Data:

:::::

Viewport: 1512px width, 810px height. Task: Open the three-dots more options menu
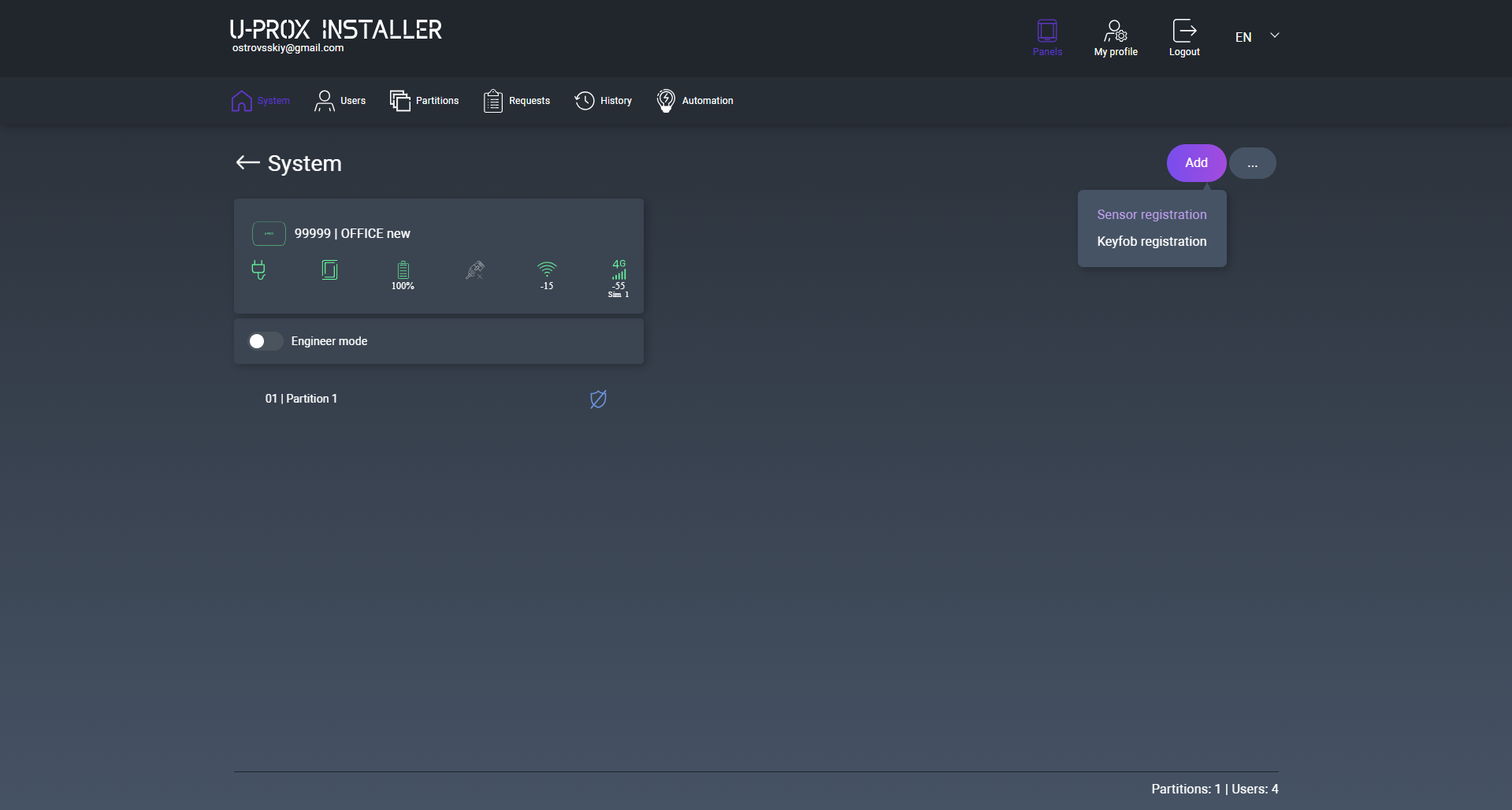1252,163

:::::

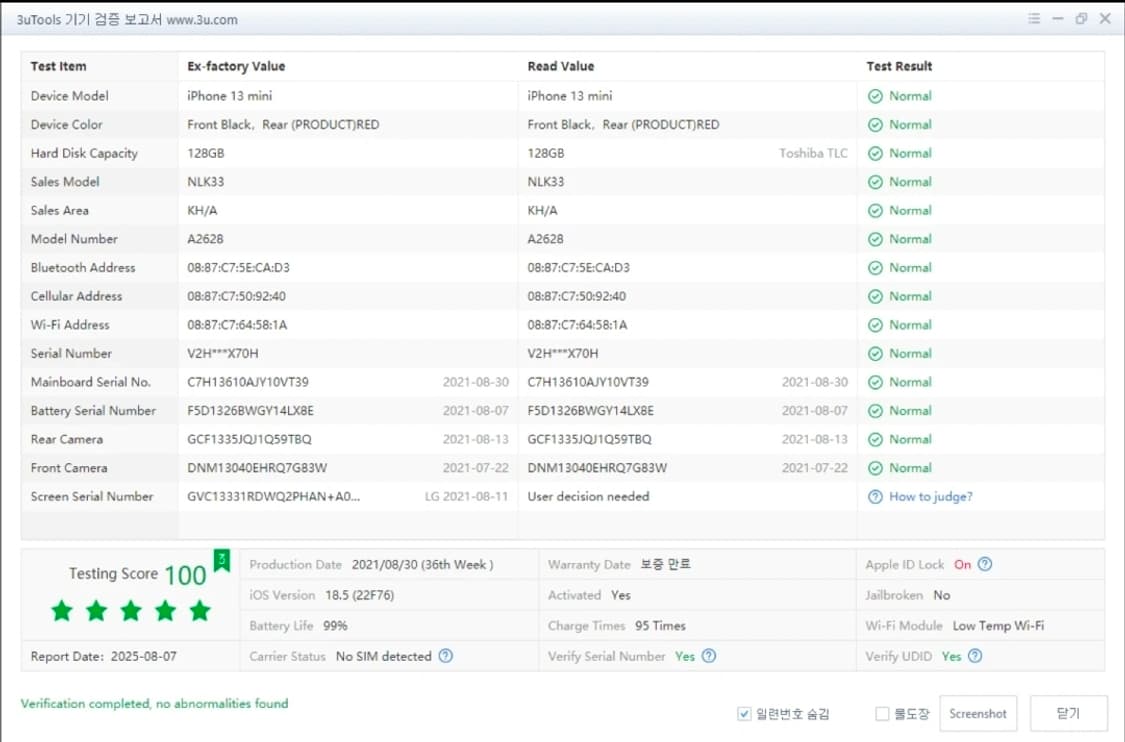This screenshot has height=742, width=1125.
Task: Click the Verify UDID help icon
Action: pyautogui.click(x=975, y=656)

:::::

Work to be completed: Put the rows from the line containing "This screenshot has height=742, width=1125." through the line containing "Action: pyautogui.click(x=975, y=656)" into a JSON list of strings, one string per line, skipping any blank lines. Leave the pictures out of the answer.

Solved exercise:
[
  "This screenshot has height=742, width=1125.",
  "Task: Click the Verify UDID help icon",
  "Action: pyautogui.click(x=975, y=656)"
]